Naturellement, Erwin ne tarda pas à remarquer la présence de Levi qui avançait pourtant vers eux à pas de loup. D’un geste de la main, il l’invita à les rejoindre. Levi s’approcha, prudemment, prenant grand soin de dissimuler ses émotions derrière un visage imperturbable.

— Quelle élégance, capitaine ! s’exclama le médecin avec son habituelle spontanéité, en tournant son beau visage vers lui. D'où vient ce joli costume ?

— De la maison Purwin, répondit-il très laconiquement.

— Eh bien, je constate que l’on sait tailler de très beaux costumes dans cette belle ville de Trost, observa-t-elle avec cette condescendance qu’elle adoptait parfois sans s’en rendre compte.

Ce commentaire, d’une condescendance assez manifeste, ne fit qu’accroître la contrariété de Levi.

— Il semblerait que la capitale ne détienne pas le monopole de la confection de costumes de qualité, ironisa-t-il d’un air mauvais.

— Je n’ai jamais prétendu le contraire, se défendit-elle aussitôt.

Spectateur involontaire de cet échange calamiteux, Erwin ne put s’empêcher de laisser s’échapper un petit rire amusé.

— Je dois admettre n’avoir jamais vu Levi négliger sa tenue, déclara-t-il avec adresse, comme pour ménager les nerfs de son subordonné.

— J’aimerais dire la même chose à ton sujet, lui rétorqua Levi d’un ton feint d’insolence.

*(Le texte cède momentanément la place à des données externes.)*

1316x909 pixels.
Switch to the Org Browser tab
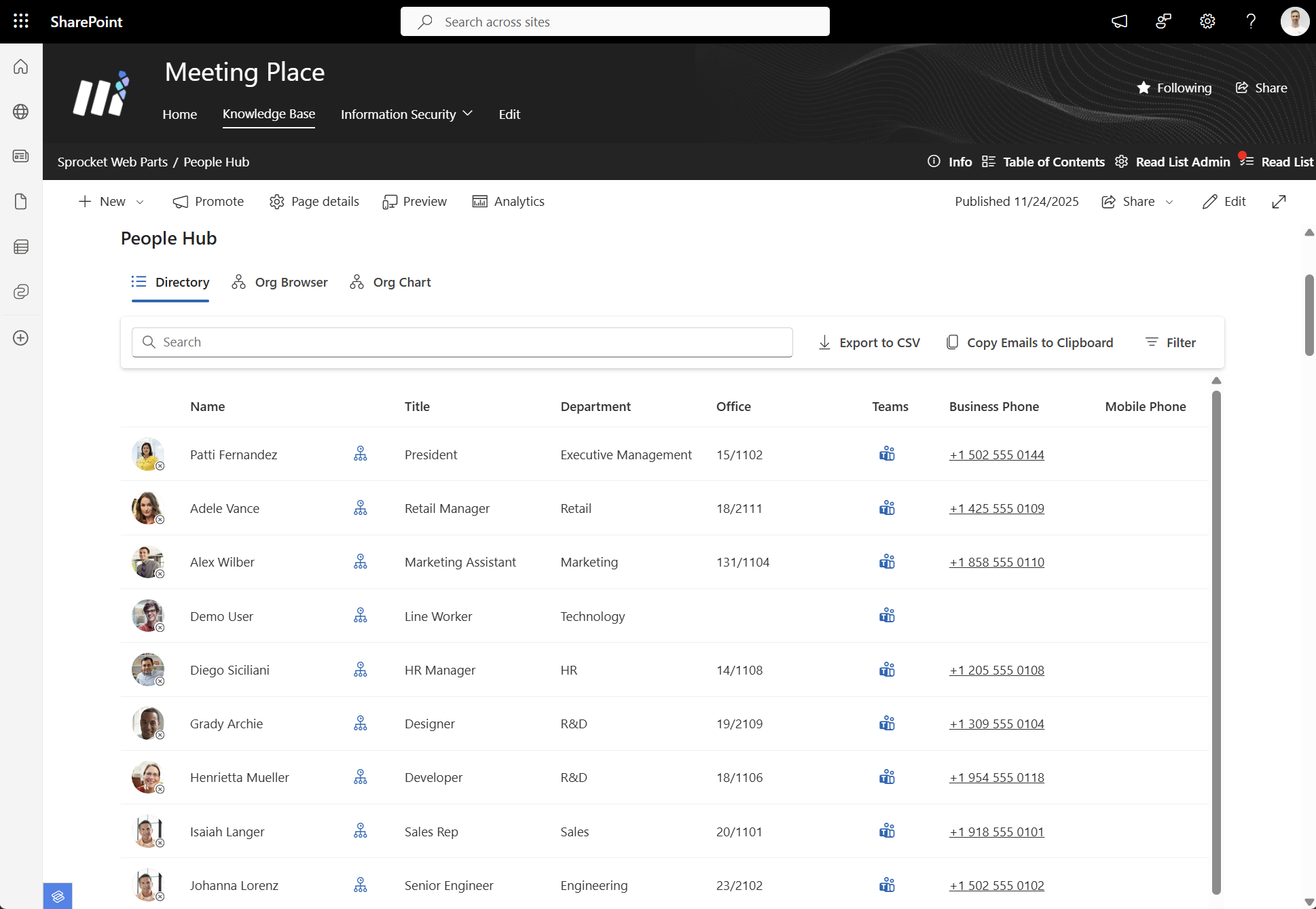click(280, 282)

Sa cinglante réplique fit instantanément rire la doctoresse, sans pour autant froisser son supérieur. Levi le connaissait trop bien pour savoir qu’il en fallait bien plus pour contrarier le commandant Erwin Smith. En définitive, cette escarmouche amicale contribua à apaiser les esprits et ils purent, un bref instant, échanger paisiblement sur le déroulement de leurs soirées respectives. Après quelques minutes passées en leur compagnie, la ravissante dame les salua gentiment et prit rapidement congé d’eux.

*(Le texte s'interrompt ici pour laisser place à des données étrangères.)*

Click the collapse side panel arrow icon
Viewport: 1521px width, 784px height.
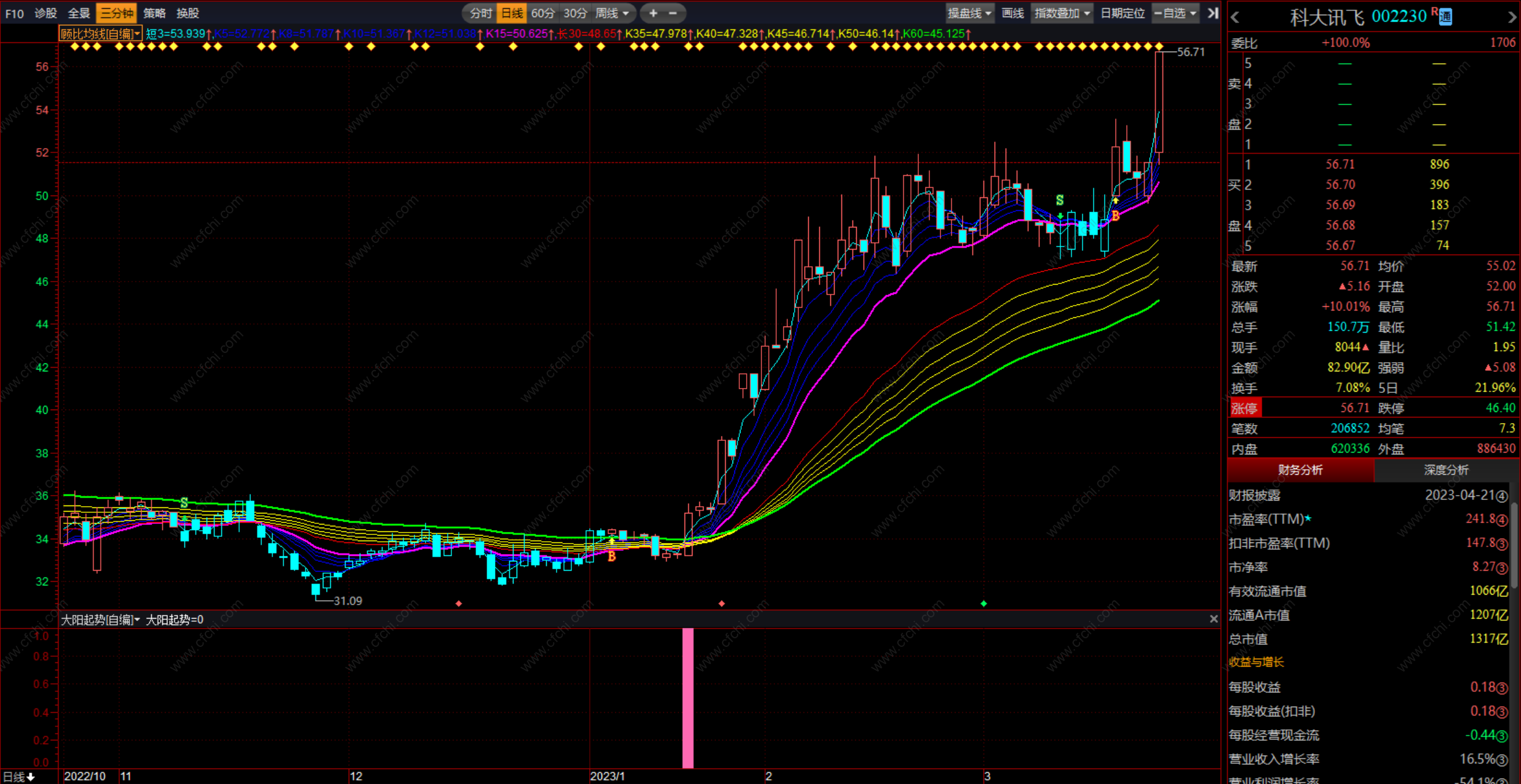pyautogui.click(x=1212, y=13)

Levi la suivit machinalement du regard et la vit s’engouffrer dans la cage d’escalier qui menait à l’étage des officiers, où elle avait ses quartiers. Ses yeux ne parvenaient pas à se détacher d'elle, de sa longue silhouette drapée de feutre noir qui semblait se fondre dans l'obscurité profonde. C'était une impression étrange et quelque peu sinistre : comme si le néant l'engloutissait tout entière, effaçant irrémédiablement sa présence de ce monde et de son existence. Et tandis que cette terrible sensation de dépossession s'insinuait en lui, tel un poison insidieux, il fut soudain pris d'un désir impérieux de la poursuivre dans l’escalier ; il se vit la saisir par le bras pour l'arrêter dans sa course et l’implorer, comme un fou, de rester ici, prés de lui, pour qu’elle ne se dérobât pas par l’action d’une magie mystérieuse échappant à leur entendement.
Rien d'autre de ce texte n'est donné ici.